Work item. Would you retype, word for word, only the lines from the one holding "You are a GUI" through the final line of the entries below, without the pictures?

Stored data entries.
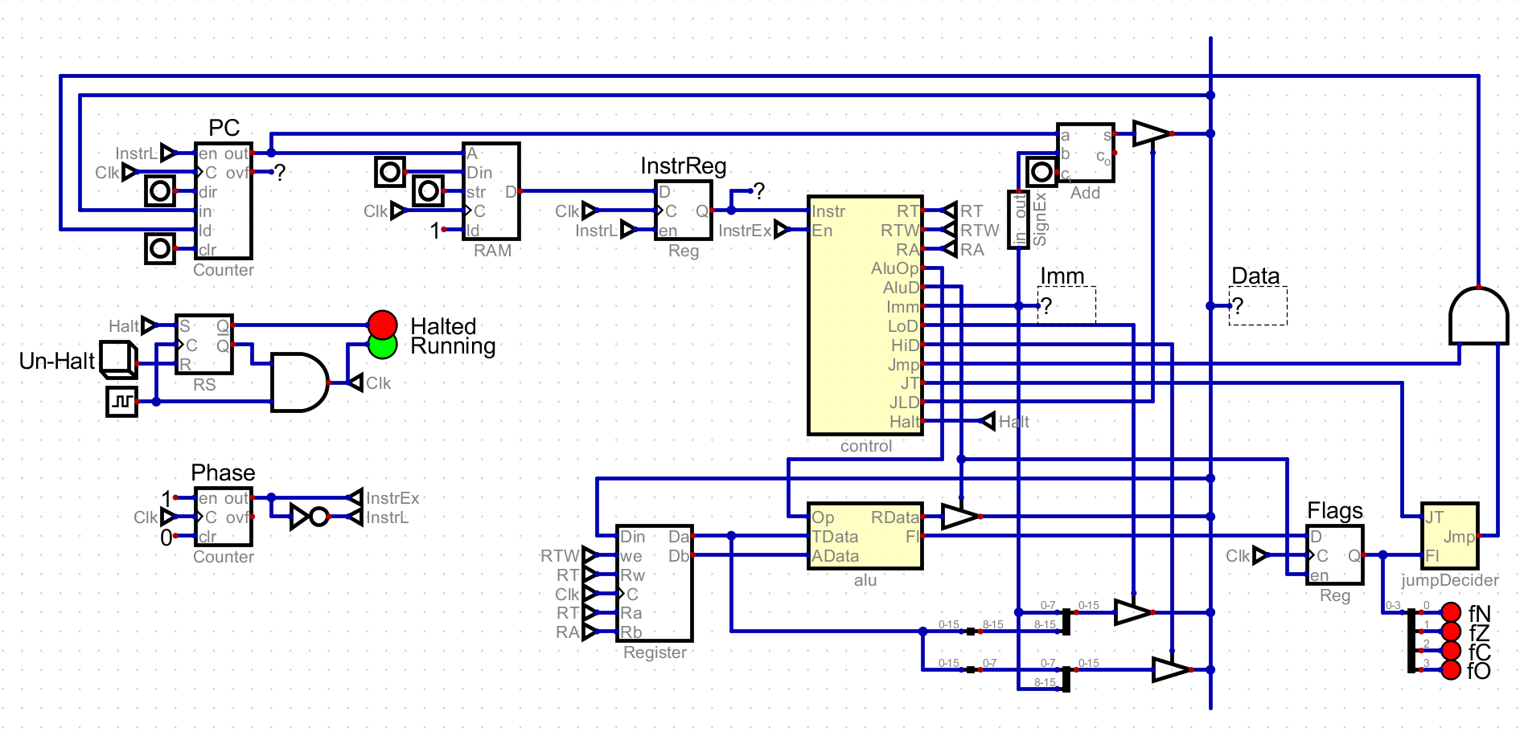The image size is (1520, 732).
Task: Select the InstrReg register component
Action: coord(685,211)
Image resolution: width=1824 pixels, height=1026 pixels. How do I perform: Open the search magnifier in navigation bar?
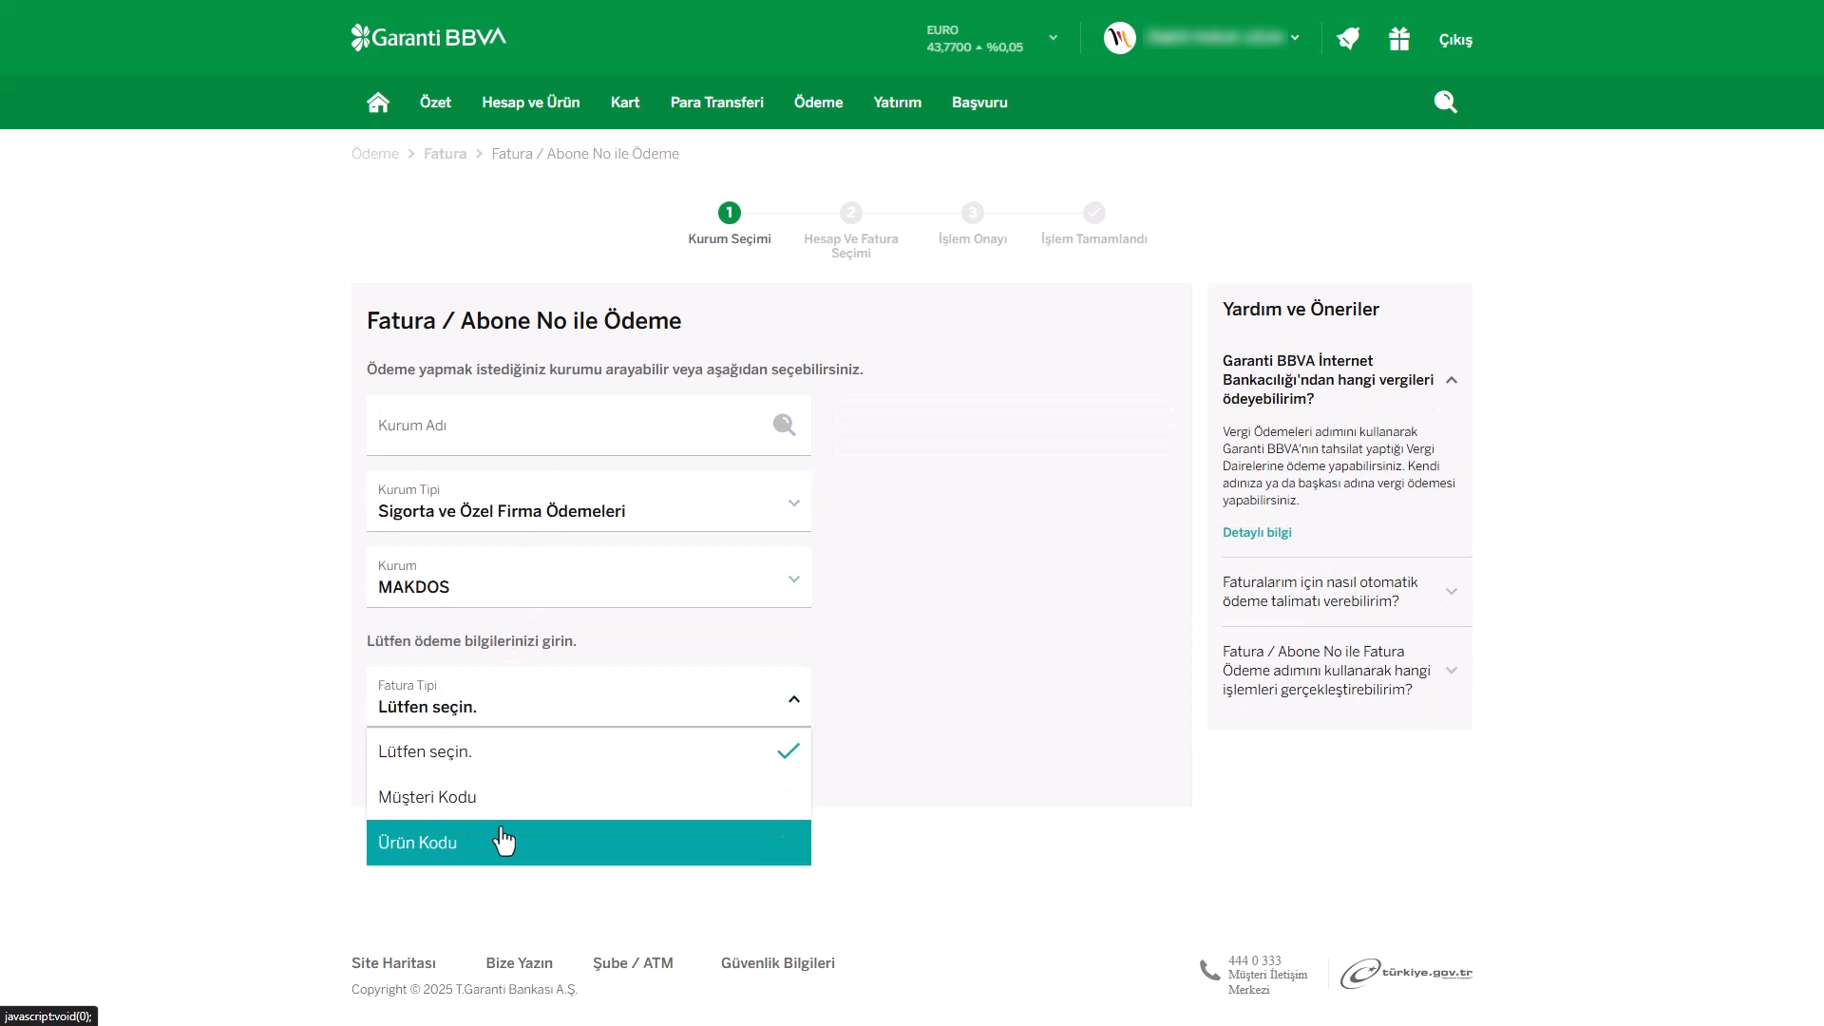coord(1445,103)
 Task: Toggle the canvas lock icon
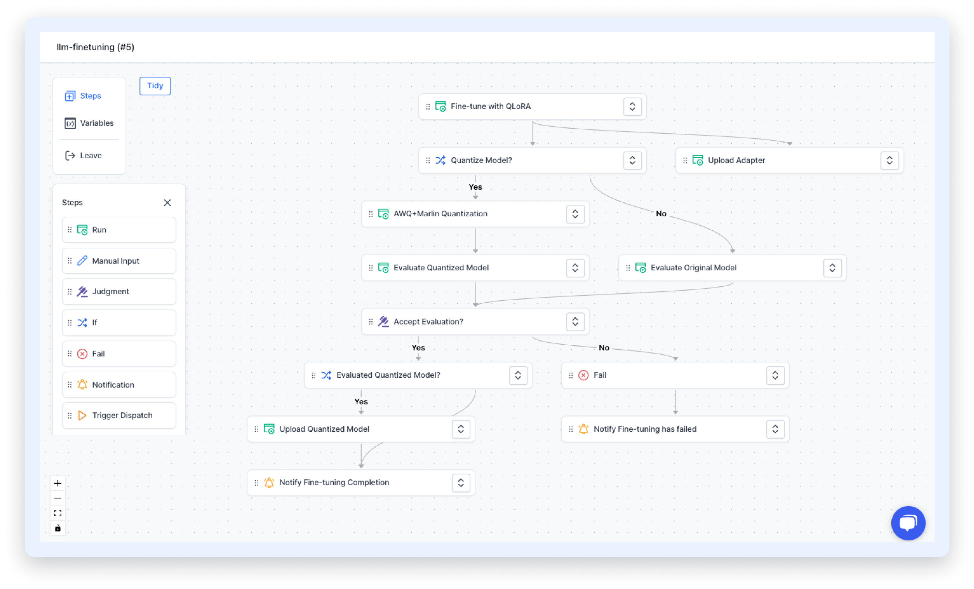coord(58,528)
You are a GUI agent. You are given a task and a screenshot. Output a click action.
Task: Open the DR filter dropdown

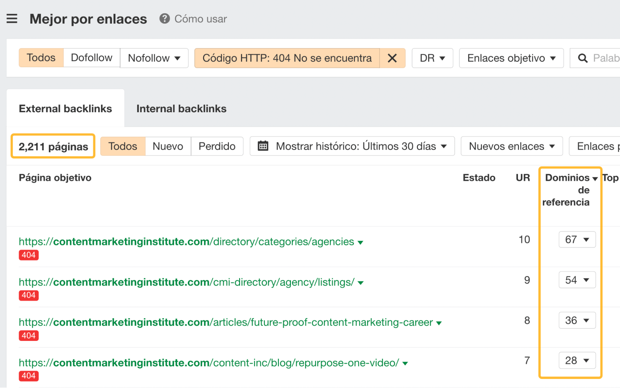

Task answer.
You are a GUI agent. You are given a task and a screenshot. Output a click action.
Task: Open the DR filter dropdown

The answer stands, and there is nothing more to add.